## DOCUMENT EXTRACT
'''

The videos were from 8 to 32 minutes' duration and featured young boys masturbating each other, having anal intercourse and performing oral sex on each other. One video featured group sex between young boys and another depicted sexual activities between two boys and one girl. Two videos depicted a young boy having sexual intercourse with an older male.
The images feature photographs of young and adolescent boys without shirts or only wearing underwear, posing provocatively. Several of the photographs are advertising brochures labelled with the relevant Internet site or organisation to which they are linked, for example, "Boylover.net." One photograph features a young male child being held by an adult male around the neck. The boy is crying and appears to have abrasions on his face. The photograph is embossed with “bruised and bloody but still here."
In a recorded interview with police on 18 September 2009 the victim stated as follows:
· He knows you as ‘Brian’, 31years old.
· Brian initially used the name ‘Blake Reynolds’.
· He first spoke to Brian in ‘around’ October 2007 just before his 13th birthday – he was in year 7. They met online.
· Brian initially told him he was 14 but he eventually discovered he was 18 when he Googled the name ‘Blake Reynolds’.
· Brian bought him credit for his phone.
· Brian told him he was gay after talking for about 3 months (when he was pretending to be Blake and 18).
· Brian eventually told him he was 31 around the beginning of 2009 – when he told him, he blocked him for a few weeks. They started talking again after he saw a message Brian put on his MSN saying that he had lost his best friend and he ‘felt sorry for him’.
· When he said he was not 31 the suggestions that he was Blake Reynolds stopped.
· He started using Webcam with Brian around mid 2009.
· He sent photographs to Brian via text.
· He would just be his mate and they would chat about all sorts of things such as his girlfriend, school or fights he had with his mother.
· He and his mother were fighting every day and Brian offered to come up and just hang out with him. He said yes but ‘not right now’.
· He planned to move to Melbourne to do year 11 and 12 and live with Brian after Brian offered him the opportunity in around July 2009.
· They texted many times a day, every day.
· They had spoken of him moving to Melbourne before 2009 (when he thought Brian was 18).
· When Brian attended Parkes, the pair had planned his trip to Parkes so they could ‘just hang out’. They agreed to introduce Brian to the victim’s mother as ‘Brian Doyle’, a friend from school’s uncle.
· When he thought you were 18, you asked if he would ever date you. “…I said, no. Because, like, we’re best mates and dating your best friend sort of ruins the friendship if you break up”.
In your record of interview with police on 12 September 2009 you stated:
· You had come to NSW to meet the victim.
· You knew the victim was 14 at the time of coming to NSW to meet him and that he was around 13 when you first started talking.
· You had been talking to the victim’s brother for about 6 months.
· You were just friends with him and had no intention of having sex with him.
· You met him ‘about 2 years’ ago – that would have been 2007.
· You spoke on Webcam.
· The victim’s mother believed the victim’s friend to be only 18 years old.
· The romantic nature of the chat logs was ‘just the way we speak’.

'''

## REQUIRED WORK
1. Please copy the case summary text between "In a recorded" and "for his phone.", inclusive.
2. According to the case summary, on what date was the victim's recorded interview with police held?
3. Pick up the case summary after its final line and carry it on.

## SOURCE MATERIAL
'''

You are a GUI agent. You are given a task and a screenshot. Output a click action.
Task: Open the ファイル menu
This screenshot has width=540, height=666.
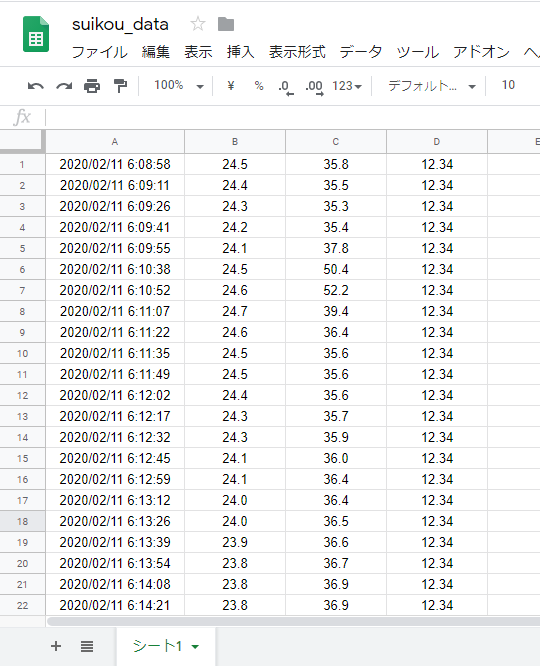[x=99, y=52]
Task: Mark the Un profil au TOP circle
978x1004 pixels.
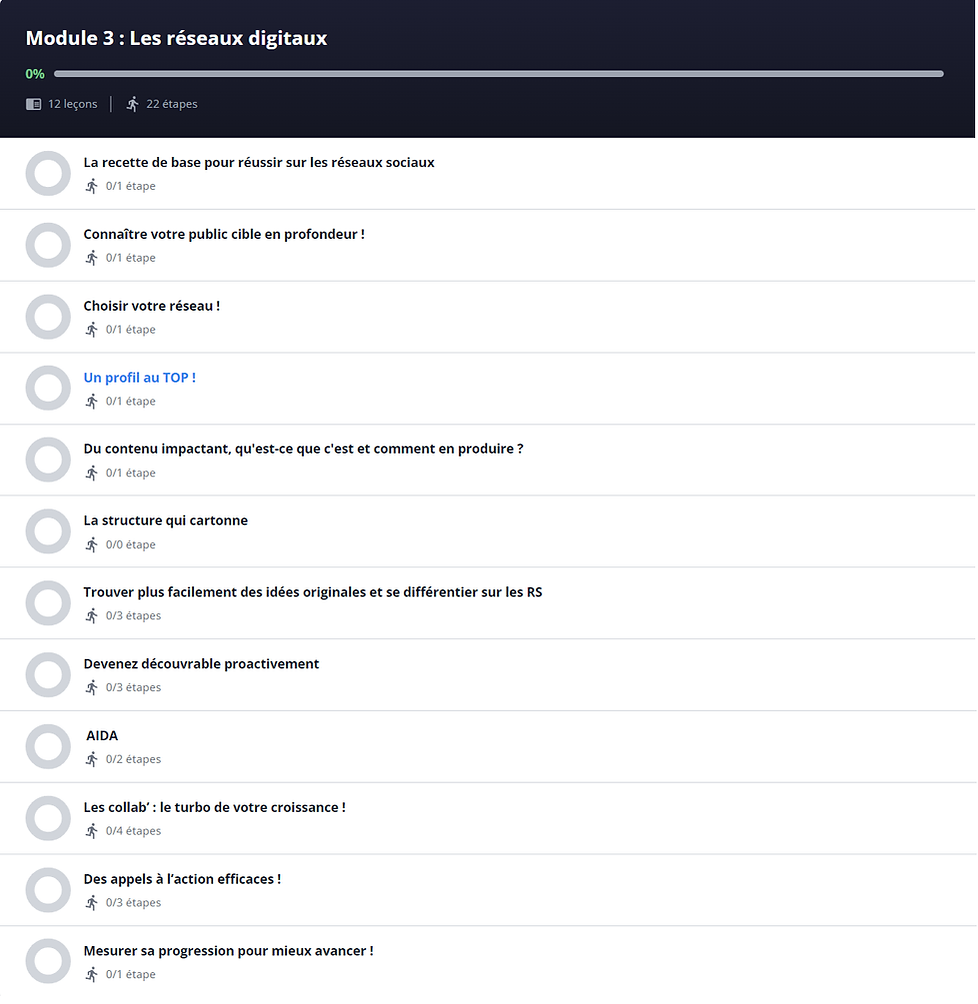Action: (47, 388)
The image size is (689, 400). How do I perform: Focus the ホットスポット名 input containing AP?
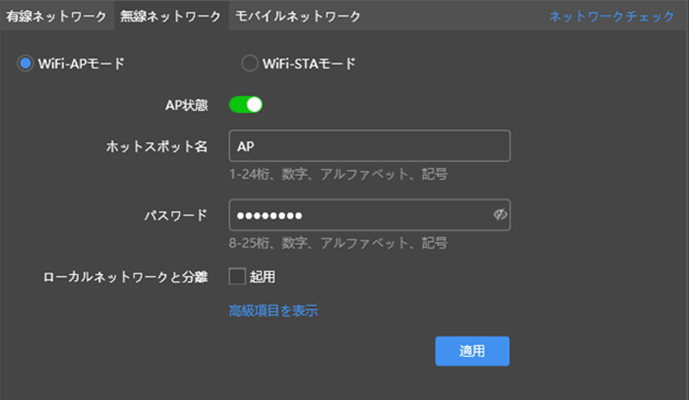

'''

## RESULTS IN ORDER
1.
In a recorded interview with police on 18 September 2009 the victim stated as follows:
· He knows you as ‘Brian’, 31years old.
· Brian initially used the name ‘Blake Reynolds’.
· He first spoke to Brian in ‘around’ October 2007 just before his 13th birthday – he was in year 7. They met online.
· Brian initially told him he was 14 but he eventually discovered he was 18 when he Googled the name ‘Blake Reynolds’.
· Brian bought him credit for his phone.

2. 18 September 2009

3.
· You only travelled with a backpack and had no computer with you. A laptop computer was later located in your motel room.
· You had not seen the movies on your laptop which you had downloaded from a web site.
· You downloaded some of the photographs and had been sent some by others. You also said some were of the friends of children you had babysat occasionally in the past.
In a further record of interview on 13 September 2009 regarding the laptop located in your motel room, you stated:
· You had downloaded the video files found under ‘Family Photos’ from internet sites ‘a couple of months ago’ but you had never watched them as you could not view them when you opened the files.
· Your internet connection is in a friend’s name.
· You didn’t tell police previously that you had a laptop with you as you didn’t want people to see the type of sites (porn) you had on your favourites list.
· The photographs on your computer were either an actor you liked, your MSN friends (who you named) who you spoke to for ‘a while’, a ‘random’ teenage boy, a photograph of a dog and a photo of yourself.
You were remanded in custody for five days following your arrest. You are presently serving a sentence of imprisonment on other subsequent matters. Accordingly, you have served five days in custody for these offences as at the current date.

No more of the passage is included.